- GIVEN INSTRUCTION: Copy the items below line for line, without altering anything.

- GIVEN DATA:
_ _ _ _ _ _ _

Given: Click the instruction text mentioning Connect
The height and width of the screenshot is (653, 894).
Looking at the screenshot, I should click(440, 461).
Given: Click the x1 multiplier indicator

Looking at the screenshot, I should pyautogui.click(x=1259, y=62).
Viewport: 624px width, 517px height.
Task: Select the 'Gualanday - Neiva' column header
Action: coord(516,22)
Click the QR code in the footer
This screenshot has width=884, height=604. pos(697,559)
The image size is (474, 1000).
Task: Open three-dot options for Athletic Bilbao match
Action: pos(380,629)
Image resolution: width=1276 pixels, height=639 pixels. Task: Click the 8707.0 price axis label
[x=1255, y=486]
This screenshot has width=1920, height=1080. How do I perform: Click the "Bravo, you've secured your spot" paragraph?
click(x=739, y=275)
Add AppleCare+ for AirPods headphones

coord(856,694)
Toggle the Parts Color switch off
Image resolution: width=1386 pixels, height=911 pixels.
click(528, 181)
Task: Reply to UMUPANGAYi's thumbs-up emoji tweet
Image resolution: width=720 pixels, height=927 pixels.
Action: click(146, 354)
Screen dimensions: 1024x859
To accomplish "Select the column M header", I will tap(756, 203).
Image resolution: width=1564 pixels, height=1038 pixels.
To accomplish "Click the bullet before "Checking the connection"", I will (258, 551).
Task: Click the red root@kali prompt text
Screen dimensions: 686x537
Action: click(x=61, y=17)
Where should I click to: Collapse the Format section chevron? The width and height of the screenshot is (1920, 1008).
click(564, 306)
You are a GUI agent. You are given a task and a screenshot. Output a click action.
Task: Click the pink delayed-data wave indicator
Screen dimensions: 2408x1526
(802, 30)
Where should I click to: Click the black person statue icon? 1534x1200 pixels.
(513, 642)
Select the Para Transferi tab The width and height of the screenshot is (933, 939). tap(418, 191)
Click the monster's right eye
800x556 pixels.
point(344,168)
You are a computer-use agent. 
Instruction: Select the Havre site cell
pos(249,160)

_ _ _ _ _ _ _

- SOLUTION:
Given: Click the instruction text mentioning Connect
The height and width of the screenshot is (653, 894).
Looking at the screenshot, I should click(440, 461).
Given: Click the x1 multiplier indicator

Looking at the screenshot, I should pyautogui.click(x=1259, y=62).
Viewport: 624px width, 517px height.
Task: Select the 'Gualanday - Neiva' column header
Action: coord(516,22)
Click the QR code in the footer
This screenshot has width=884, height=604. pos(697,559)
The image size is (474, 1000).
Task: Open three-dot options for Athletic Bilbao match
Action: pos(380,629)
Image resolution: width=1276 pixels, height=639 pixels. Task: Click the 8707.0 price axis label
[x=1255, y=486]
This screenshot has width=1920, height=1080. How do I perform: Click the "Bravo, you've secured your spot" paragraph?
click(x=739, y=275)
Add AppleCare+ for AirPods headphones

coord(856,694)
Toggle the Parts Color switch off
Image resolution: width=1386 pixels, height=911 pixels.
click(528, 181)
Task: Reply to UMUPANGAYi's thumbs-up emoji tweet
Image resolution: width=720 pixels, height=927 pixels.
Action: click(146, 354)
Screen dimensions: 1024x859
To accomplish "Select the column M header", I will tap(756, 203).
Image resolution: width=1564 pixels, height=1038 pixels.
To accomplish "Click the bullet before "Checking the connection"", I will (258, 551).
Task: Click the red root@kali prompt text
Screen dimensions: 686x537
Action: click(x=61, y=17)
Where should I click to: Collapse the Format section chevron? The width and height of the screenshot is (1920, 1008).
click(564, 306)
You are a GUI agent. You are given a task and a screenshot. Output a click action.
Task: Click the pink delayed-data wave indicator
Screen dimensions: 2408x1526
(802, 30)
Where should I click to: Click the black person statue icon? 1534x1200 pixels.
(513, 642)
Select the Para Transferi tab The width and height of the screenshot is (933, 939). tap(418, 191)
Click the monster's right eye
800x556 pixels.
point(344,168)
You are a computer-use agent. 
Instruction: Select the Havre site cell
pos(249,160)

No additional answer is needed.